Exercise material:
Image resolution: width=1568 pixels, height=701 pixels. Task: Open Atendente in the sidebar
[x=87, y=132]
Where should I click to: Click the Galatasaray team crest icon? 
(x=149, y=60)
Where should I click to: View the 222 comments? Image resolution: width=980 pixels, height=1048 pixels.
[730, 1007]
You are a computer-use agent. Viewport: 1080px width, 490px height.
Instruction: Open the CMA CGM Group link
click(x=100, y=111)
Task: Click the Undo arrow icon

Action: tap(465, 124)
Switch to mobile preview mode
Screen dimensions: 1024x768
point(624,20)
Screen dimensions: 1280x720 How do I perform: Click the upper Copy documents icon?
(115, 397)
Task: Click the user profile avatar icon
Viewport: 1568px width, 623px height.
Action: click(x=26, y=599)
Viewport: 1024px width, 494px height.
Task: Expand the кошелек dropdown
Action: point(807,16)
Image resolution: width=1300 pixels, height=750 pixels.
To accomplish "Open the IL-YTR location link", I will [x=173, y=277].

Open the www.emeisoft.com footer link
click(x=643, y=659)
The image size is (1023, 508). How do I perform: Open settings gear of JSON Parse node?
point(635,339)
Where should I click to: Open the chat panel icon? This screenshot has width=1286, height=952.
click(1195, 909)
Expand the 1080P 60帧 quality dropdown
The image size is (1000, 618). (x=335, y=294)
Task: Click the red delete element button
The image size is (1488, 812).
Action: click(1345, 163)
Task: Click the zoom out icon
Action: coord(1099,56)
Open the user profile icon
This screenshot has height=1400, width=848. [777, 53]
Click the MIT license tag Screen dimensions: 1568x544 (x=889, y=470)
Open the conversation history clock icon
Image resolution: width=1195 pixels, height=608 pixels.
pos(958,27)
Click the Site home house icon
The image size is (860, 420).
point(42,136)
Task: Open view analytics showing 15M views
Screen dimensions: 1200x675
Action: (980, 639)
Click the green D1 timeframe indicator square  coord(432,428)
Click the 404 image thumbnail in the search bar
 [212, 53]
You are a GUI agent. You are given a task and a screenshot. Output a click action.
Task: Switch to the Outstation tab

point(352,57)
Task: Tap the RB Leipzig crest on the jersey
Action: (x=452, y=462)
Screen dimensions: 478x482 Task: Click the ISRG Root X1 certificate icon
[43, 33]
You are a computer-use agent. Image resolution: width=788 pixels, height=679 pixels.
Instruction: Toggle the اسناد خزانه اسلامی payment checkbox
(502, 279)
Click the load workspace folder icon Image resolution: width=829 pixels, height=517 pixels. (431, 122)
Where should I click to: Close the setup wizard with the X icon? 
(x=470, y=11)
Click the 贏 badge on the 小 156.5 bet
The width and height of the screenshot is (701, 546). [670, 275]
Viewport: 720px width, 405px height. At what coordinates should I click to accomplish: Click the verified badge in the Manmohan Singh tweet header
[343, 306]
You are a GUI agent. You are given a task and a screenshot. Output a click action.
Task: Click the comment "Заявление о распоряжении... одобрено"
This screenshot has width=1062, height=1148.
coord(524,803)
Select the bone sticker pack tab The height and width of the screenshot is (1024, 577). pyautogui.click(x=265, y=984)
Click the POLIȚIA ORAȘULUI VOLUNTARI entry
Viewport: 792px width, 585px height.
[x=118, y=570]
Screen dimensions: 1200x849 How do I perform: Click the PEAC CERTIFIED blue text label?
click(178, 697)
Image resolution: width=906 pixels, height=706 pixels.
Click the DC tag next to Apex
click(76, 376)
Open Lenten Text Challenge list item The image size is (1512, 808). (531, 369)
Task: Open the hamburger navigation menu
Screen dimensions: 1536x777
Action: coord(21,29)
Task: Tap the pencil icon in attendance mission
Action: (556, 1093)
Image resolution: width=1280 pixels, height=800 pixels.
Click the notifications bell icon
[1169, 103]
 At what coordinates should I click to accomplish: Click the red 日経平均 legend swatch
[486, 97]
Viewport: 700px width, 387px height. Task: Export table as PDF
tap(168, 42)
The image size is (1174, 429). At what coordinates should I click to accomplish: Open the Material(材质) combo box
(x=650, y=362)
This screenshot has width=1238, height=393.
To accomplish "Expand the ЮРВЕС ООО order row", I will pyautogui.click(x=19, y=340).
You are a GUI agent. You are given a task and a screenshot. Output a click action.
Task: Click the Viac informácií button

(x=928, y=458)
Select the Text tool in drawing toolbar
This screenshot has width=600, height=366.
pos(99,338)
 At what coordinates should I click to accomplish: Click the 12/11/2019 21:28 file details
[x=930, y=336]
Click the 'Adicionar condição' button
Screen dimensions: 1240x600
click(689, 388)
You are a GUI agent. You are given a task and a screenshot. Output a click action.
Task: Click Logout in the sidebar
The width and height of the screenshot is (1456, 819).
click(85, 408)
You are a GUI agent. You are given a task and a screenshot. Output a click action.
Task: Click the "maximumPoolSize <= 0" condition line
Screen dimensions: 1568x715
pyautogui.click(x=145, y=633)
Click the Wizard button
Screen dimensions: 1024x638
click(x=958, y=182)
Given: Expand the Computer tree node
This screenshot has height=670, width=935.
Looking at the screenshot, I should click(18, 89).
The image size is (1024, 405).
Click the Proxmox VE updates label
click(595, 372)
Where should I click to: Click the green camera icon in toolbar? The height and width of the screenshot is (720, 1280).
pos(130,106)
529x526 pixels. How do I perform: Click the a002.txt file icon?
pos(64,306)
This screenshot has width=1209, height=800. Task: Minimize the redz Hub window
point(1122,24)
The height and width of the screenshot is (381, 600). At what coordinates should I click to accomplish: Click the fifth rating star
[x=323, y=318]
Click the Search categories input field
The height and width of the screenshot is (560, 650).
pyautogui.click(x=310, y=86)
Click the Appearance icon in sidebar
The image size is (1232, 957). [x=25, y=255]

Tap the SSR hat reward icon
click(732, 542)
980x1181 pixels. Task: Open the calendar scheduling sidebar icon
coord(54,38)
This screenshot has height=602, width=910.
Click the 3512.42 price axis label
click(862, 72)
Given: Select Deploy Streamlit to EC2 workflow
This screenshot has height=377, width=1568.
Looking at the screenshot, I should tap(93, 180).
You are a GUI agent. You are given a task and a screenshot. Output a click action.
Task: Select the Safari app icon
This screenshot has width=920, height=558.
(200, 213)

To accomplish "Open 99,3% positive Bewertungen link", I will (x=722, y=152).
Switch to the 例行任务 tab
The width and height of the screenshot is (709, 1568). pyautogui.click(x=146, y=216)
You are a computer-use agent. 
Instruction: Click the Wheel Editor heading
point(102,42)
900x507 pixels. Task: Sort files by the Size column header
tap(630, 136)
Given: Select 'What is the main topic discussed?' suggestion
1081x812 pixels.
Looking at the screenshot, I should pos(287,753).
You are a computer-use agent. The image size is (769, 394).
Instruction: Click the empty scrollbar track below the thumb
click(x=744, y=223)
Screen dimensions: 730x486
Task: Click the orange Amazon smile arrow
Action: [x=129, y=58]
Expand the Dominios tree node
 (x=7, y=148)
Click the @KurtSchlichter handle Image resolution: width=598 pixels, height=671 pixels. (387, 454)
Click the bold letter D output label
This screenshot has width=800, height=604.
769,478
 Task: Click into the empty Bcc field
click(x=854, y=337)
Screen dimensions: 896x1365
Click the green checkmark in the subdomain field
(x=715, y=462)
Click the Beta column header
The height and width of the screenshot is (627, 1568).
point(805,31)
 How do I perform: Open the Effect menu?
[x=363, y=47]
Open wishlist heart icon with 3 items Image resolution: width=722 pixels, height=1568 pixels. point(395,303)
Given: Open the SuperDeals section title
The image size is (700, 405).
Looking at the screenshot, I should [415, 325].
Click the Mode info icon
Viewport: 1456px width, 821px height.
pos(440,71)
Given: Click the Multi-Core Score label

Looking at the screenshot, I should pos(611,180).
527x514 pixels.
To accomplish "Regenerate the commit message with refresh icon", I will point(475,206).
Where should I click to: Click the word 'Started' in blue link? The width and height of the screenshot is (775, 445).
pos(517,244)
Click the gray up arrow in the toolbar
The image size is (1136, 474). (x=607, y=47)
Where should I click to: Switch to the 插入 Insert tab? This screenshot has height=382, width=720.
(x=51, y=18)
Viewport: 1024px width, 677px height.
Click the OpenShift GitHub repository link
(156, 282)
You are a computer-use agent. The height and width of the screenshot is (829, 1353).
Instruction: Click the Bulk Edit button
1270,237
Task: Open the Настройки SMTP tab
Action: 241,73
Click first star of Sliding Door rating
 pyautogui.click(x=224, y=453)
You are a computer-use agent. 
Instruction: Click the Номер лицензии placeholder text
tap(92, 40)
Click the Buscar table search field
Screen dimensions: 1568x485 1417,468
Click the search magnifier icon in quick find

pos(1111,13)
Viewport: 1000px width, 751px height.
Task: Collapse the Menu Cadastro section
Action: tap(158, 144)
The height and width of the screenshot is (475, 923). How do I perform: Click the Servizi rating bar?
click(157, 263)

Exercise:
Start with the line above that contains "The height and width of the screenshot is (560, 650)." and end with the line that contains "527x514 pixels.". Write out those lines exactly, and only those.

Written answer:
The height and width of the screenshot is (560, 650).
pyautogui.click(x=310, y=86)
Click the Appearance icon in sidebar
The image size is (1232, 957). [x=25, y=255]

Tap the SSR hat reward icon
click(732, 542)
980x1181 pixels. Task: Open the calendar scheduling sidebar icon
coord(54,38)
This screenshot has height=602, width=910.
Click the 3512.42 price axis label
click(862, 72)
Given: Select Deploy Streamlit to EC2 workflow
This screenshot has height=377, width=1568.
Looking at the screenshot, I should tap(93, 180).
You are a GUI agent. You are given a task and a screenshot. Output a click action.
Task: Select the Safari app icon
This screenshot has width=920, height=558.
(200, 213)

To accomplish "Open 99,3% positive Bewertungen link", I will (x=722, y=152).
Switch to the 例行任务 tab
The width and height of the screenshot is (709, 1568). pyautogui.click(x=146, y=216)
You are a computer-use agent. 
Instruction: Click the Wheel Editor heading
point(102,42)
900x507 pixels. Task: Sort files by the Size column header
tap(630, 136)
Given: Select 'What is the main topic discussed?' suggestion
1081x812 pixels.
Looking at the screenshot, I should pos(287,753).
You are a computer-use agent. The image size is (769, 394).
Instruction: Click the empty scrollbar track below the thumb
click(x=744, y=223)
Screen dimensions: 730x486
Task: Click the orange Amazon smile arrow
Action: [x=129, y=58]
Expand the Dominios tree node
 (x=7, y=148)
Click the @KurtSchlichter handle Image resolution: width=598 pixels, height=671 pixels. (387, 454)
Click the bold letter D output label
This screenshot has width=800, height=604.
769,478
 Task: Click into the empty Bcc field
click(x=854, y=337)
Screen dimensions: 896x1365
Click the green checkmark in the subdomain field
(x=715, y=462)
Click the Beta column header
The height and width of the screenshot is (627, 1568).
point(805,31)
 How do I perform: Open the Effect menu?
[x=363, y=47]
Open wishlist heart icon with 3 items Image resolution: width=722 pixels, height=1568 pixels. point(395,303)
Given: Open the SuperDeals section title
The image size is (700, 405).
Looking at the screenshot, I should [415, 325].
Click the Mode info icon
Viewport: 1456px width, 821px height.
pos(440,71)
Given: Click the Multi-Core Score label

Looking at the screenshot, I should pos(611,180).
527x514 pixels.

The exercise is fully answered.